INPUT DATA START
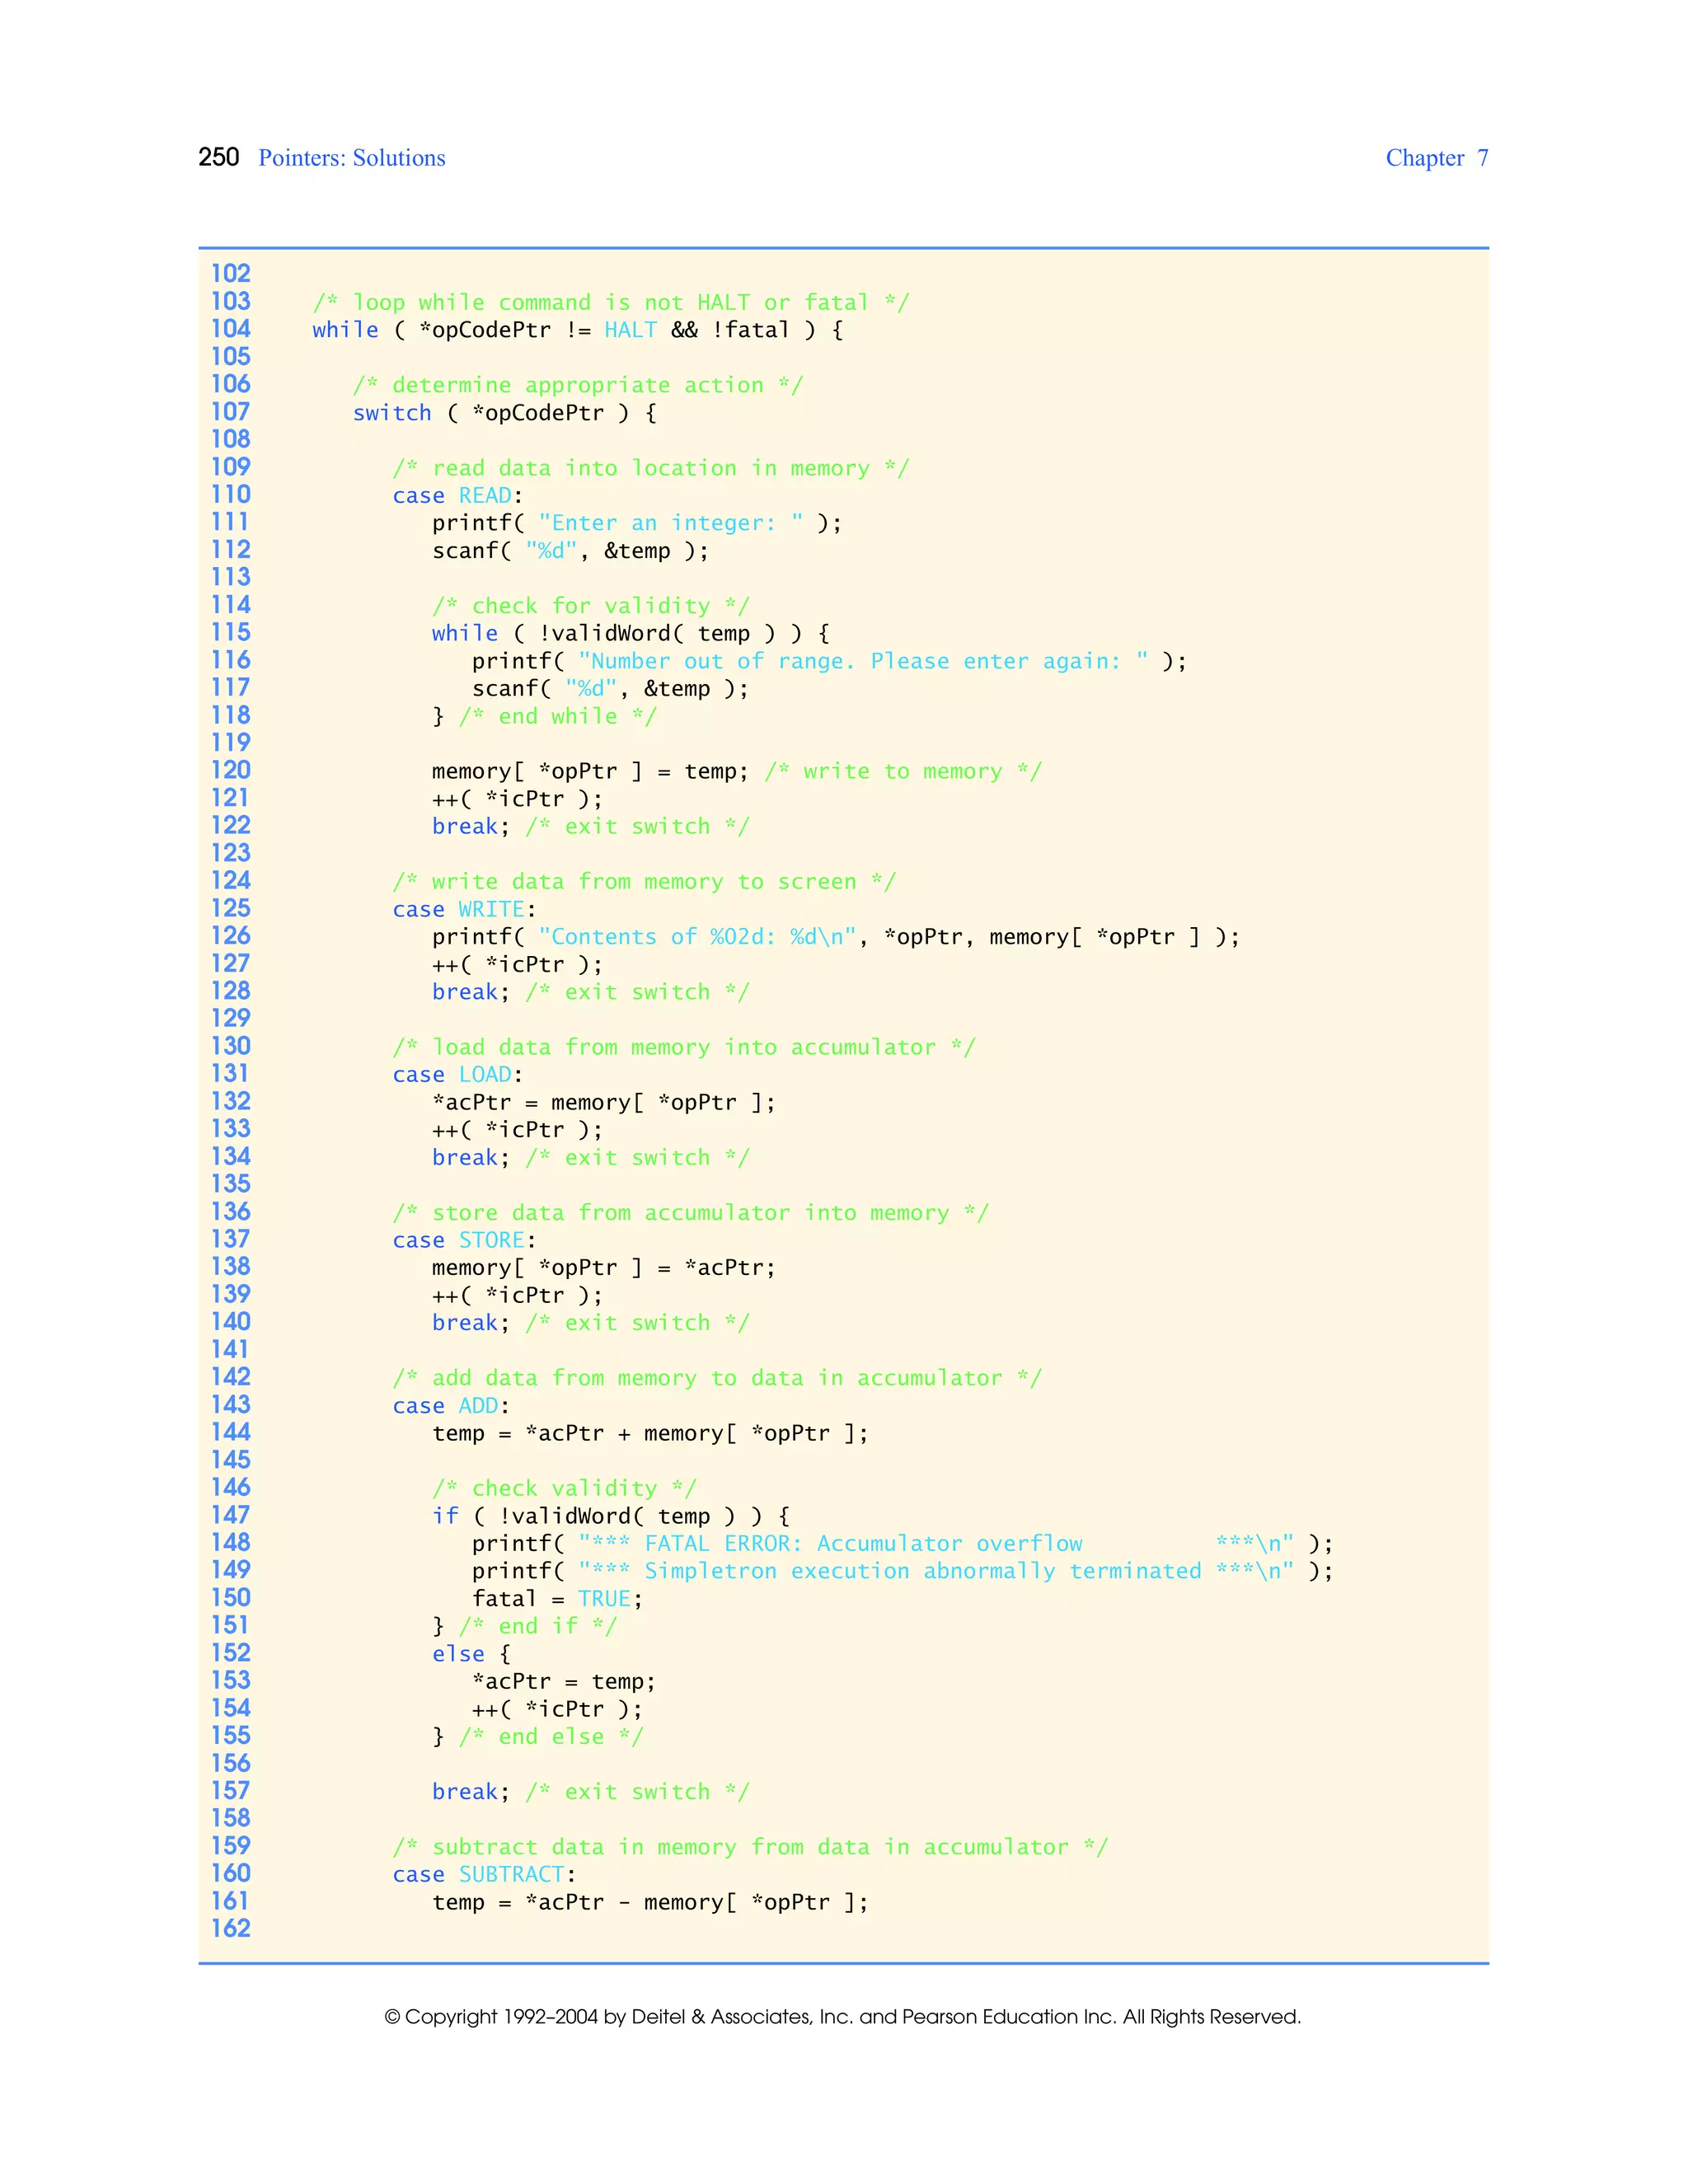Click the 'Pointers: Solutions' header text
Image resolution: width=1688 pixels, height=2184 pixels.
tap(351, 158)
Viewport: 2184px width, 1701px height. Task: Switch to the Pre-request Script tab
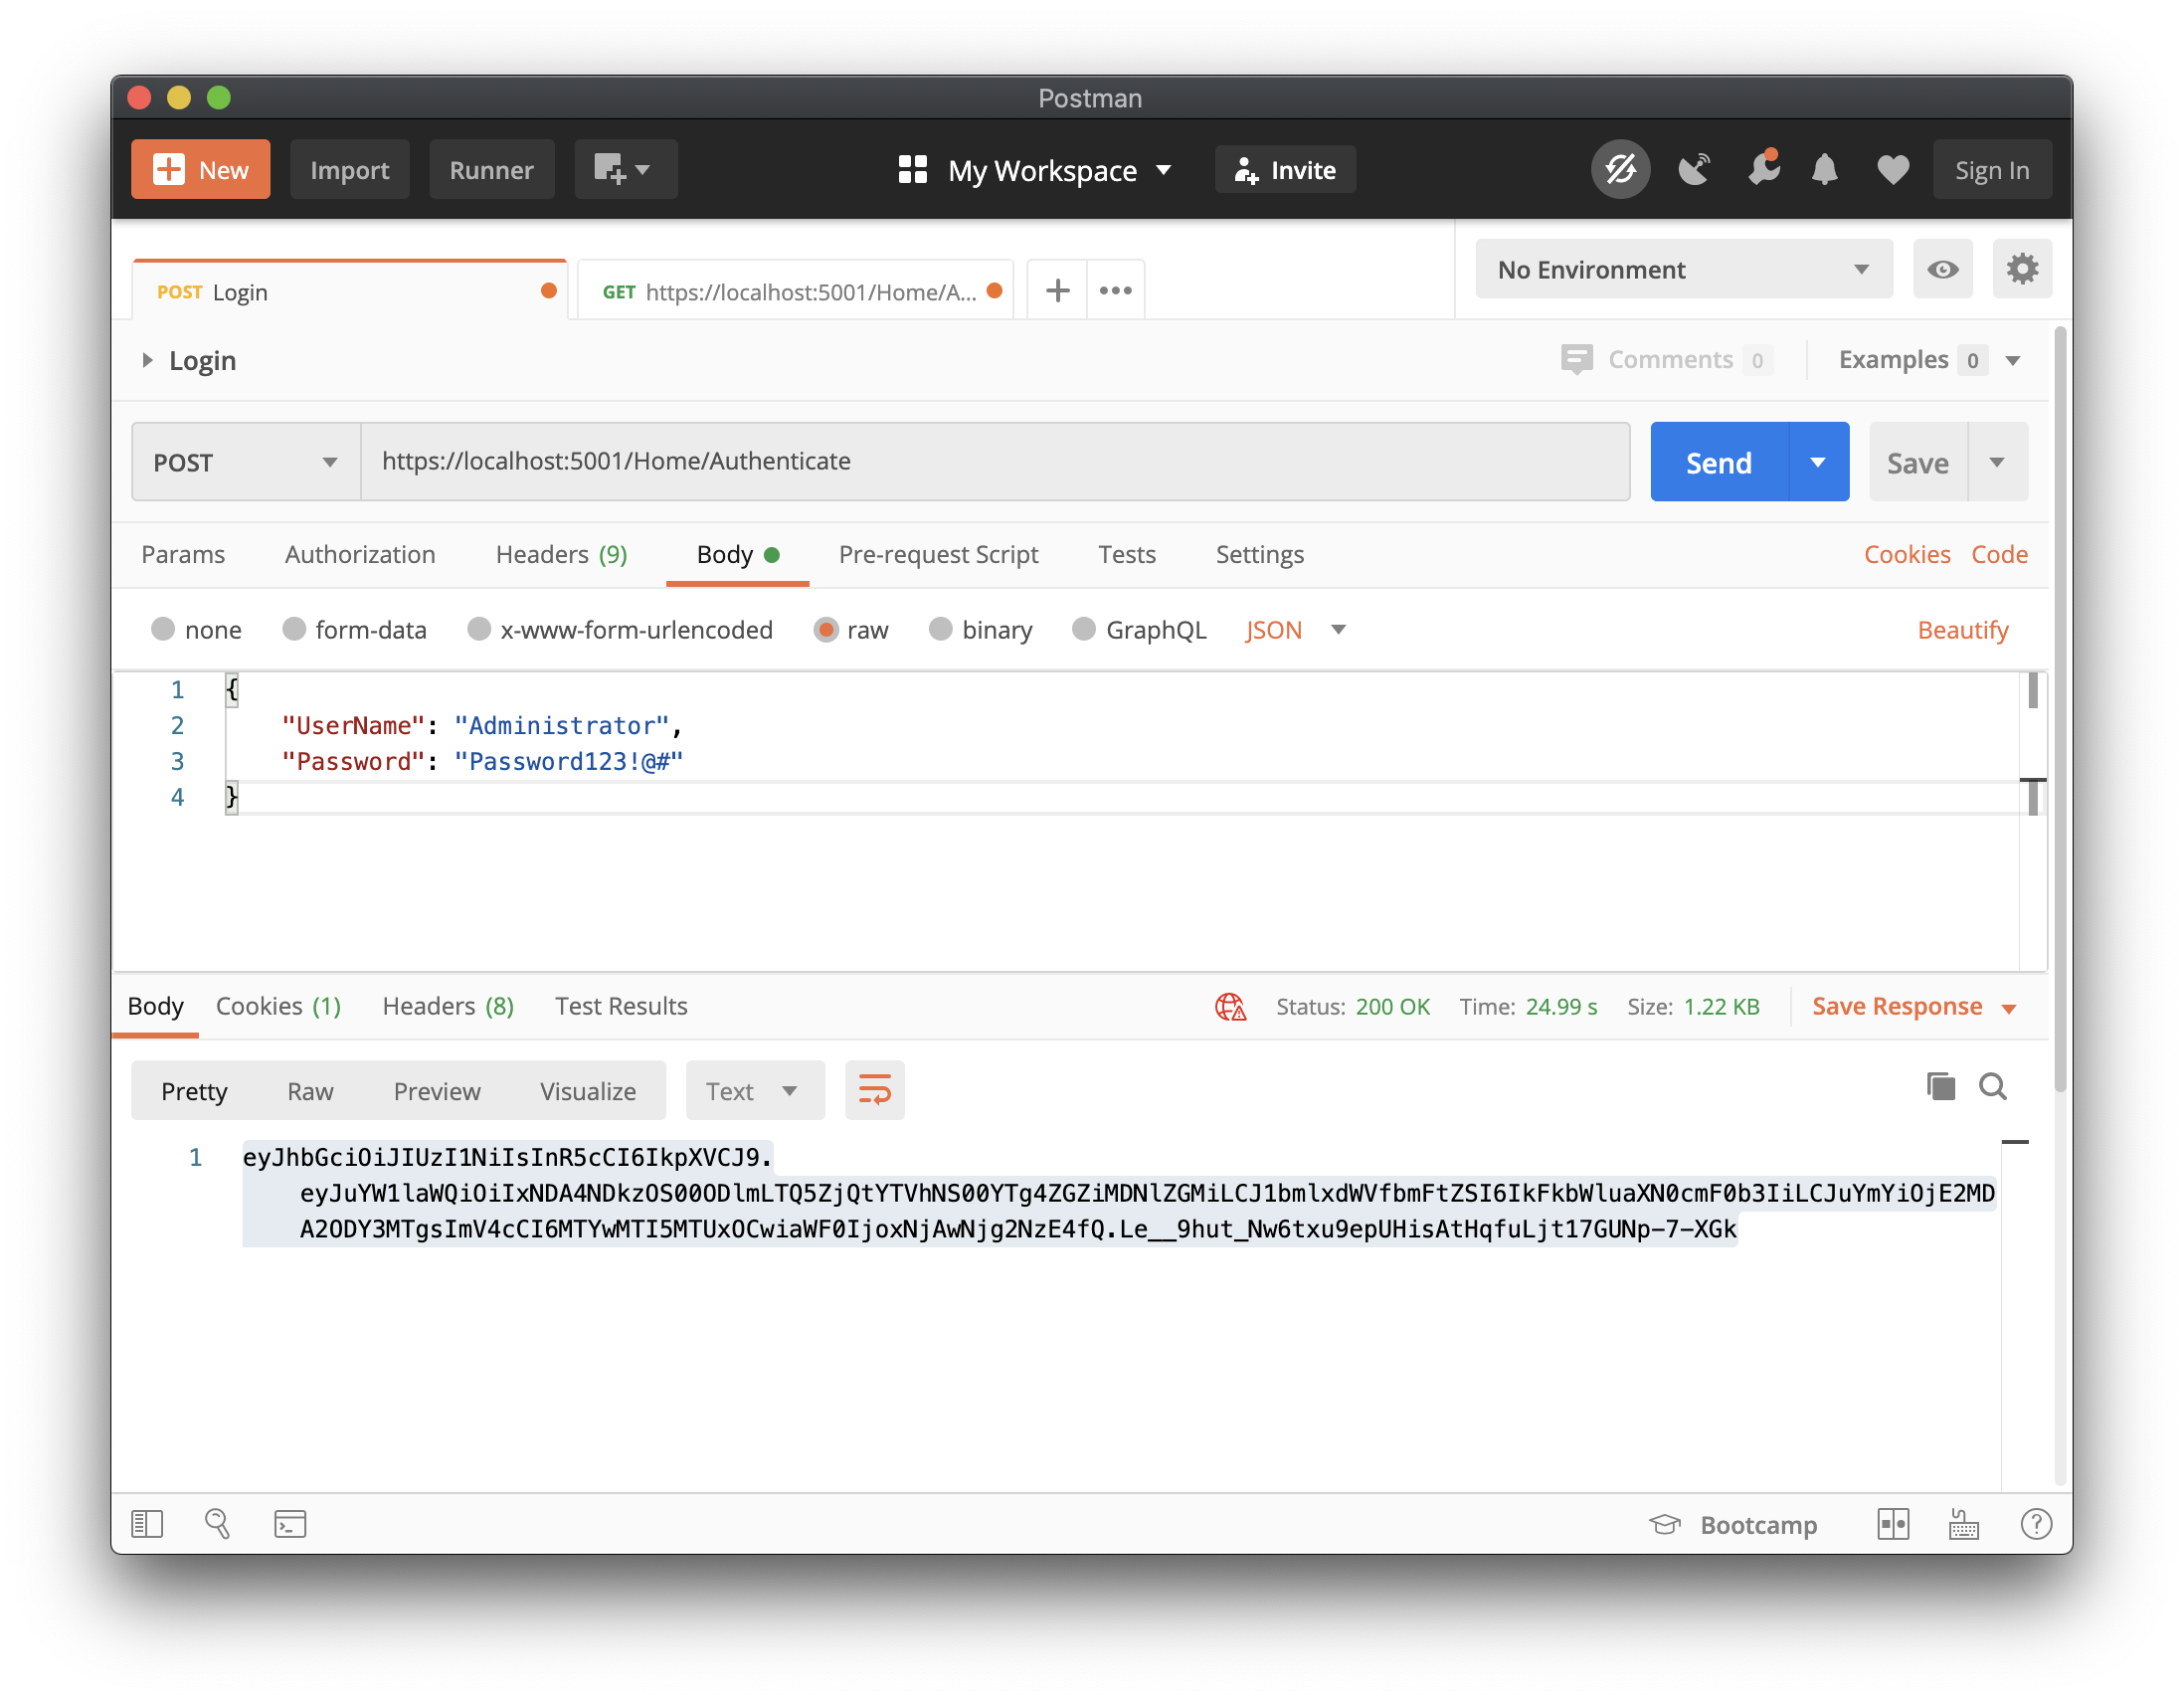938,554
INPUT DATA END
### INSTRUCTIONS FOR THE TASK
Would you please print only the lines running from the one with "Viewport: 2184px width, 1701px" to the final line of the entries above, exactly as written and without pictures?

### ANSWER TO THE EXERCISE
Viewport: 2184px width, 1701px height. Task: Switch to the Pre-request Script tab
938,554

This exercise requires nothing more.